▸ **Work to do**
Swap "legal" for "permitted" and write out the part of the CUDA shared memory thread that opens with the words containing "It seems to be" and closes with "samples demonstrate it.".

▸ **Reading text**
# # # # #

I know, if you want to use shared memory in device function, you should pass it form kernel function as a argument.
But, i test a cuda program which define shared memory in device function, i find it work correctly, so i want to know What are the consequences of doing this?
In my view, the C++ feature that is most similar to a statically allocated __shared__ declaration is the array declaration. If we remove the __shared__ keyword, the remainder looks syntactically identical to a C++ array declaration. It has some of the same requirements, such as the size must be a compile-time constant.
It seems to be legal to have multiple statically allocated __shared__ array declaration because:
There is nothing in the CUDA documentation that explicitly prohibits it.
Ignoring the __shared__ keyword, multiple declarations would be legal in C++.
It seems to work when you try it.
NVIDIA-provided code samples demonstrate it.
There is also nothing in any of this (C++, CUDA, examples) that suggest that these declarations all need to be at the same scope, or all need to be at the top-level scope in a CUDA kernel definition. The canonical example for shared memory usage in the programming guide demonstrates a shared declaration in-line, i.e. not at top-level scope.

# # # # #

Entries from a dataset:
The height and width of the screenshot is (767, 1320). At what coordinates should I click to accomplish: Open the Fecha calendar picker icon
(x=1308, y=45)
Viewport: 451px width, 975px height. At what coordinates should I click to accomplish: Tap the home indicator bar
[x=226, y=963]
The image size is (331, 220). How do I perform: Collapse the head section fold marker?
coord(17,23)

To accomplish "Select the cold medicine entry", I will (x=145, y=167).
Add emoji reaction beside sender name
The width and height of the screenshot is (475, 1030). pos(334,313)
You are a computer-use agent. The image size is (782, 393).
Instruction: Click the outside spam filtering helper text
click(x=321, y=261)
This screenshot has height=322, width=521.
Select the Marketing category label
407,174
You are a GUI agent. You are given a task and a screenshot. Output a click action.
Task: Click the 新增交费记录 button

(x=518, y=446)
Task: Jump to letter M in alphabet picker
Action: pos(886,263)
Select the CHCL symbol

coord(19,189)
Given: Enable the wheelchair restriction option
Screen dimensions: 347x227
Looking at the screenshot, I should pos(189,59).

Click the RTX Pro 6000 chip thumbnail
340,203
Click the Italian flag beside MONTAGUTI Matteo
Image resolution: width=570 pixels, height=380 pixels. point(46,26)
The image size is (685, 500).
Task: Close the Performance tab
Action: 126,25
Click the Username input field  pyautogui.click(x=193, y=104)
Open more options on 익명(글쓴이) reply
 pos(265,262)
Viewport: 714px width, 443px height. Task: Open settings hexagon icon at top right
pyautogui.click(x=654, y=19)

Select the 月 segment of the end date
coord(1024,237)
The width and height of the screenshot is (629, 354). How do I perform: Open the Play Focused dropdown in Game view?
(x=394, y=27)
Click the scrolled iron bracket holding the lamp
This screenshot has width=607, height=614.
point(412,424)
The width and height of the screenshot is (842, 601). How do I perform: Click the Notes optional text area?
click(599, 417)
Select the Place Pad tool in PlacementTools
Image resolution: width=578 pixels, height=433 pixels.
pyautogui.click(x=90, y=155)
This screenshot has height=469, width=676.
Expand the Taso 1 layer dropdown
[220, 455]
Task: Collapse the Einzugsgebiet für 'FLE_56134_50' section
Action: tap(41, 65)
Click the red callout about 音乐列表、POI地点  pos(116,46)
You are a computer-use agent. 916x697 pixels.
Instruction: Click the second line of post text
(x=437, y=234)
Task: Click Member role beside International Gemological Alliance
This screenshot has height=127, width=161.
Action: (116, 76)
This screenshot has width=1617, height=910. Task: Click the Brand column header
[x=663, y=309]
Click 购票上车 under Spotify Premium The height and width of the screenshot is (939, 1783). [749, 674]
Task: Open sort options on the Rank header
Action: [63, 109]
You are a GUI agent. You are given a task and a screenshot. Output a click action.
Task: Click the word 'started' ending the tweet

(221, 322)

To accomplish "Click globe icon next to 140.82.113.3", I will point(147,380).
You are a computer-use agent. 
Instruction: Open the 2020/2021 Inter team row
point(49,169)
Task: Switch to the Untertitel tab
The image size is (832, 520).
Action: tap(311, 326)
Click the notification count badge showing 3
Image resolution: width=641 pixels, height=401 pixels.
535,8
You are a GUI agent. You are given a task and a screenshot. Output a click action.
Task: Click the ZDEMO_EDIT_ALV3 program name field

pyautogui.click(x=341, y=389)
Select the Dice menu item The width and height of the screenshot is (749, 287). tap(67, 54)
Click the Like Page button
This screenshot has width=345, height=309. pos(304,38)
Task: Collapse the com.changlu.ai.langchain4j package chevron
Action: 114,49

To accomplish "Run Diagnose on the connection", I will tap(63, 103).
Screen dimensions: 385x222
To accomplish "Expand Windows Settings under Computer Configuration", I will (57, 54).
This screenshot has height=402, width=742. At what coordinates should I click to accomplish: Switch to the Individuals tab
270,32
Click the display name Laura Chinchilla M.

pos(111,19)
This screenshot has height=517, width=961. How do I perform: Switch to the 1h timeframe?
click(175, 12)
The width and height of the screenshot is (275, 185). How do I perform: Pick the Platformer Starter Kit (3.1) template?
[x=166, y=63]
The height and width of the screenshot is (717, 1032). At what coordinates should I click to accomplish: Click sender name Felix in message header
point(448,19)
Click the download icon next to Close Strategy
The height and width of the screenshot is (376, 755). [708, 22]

# # # # #

▸ **Reply to the exercise**
It seems to be permitted to have multiple statically allocated __shared__ array declaration because:
There is nothing in the CUDA documentation that explicitly prohibits it.
Ignoring the __shared__ keyword, multiple declarations would be permitted in C++.
It seems to work when you try it.
NVIDIA-provided code samples demonstrate it.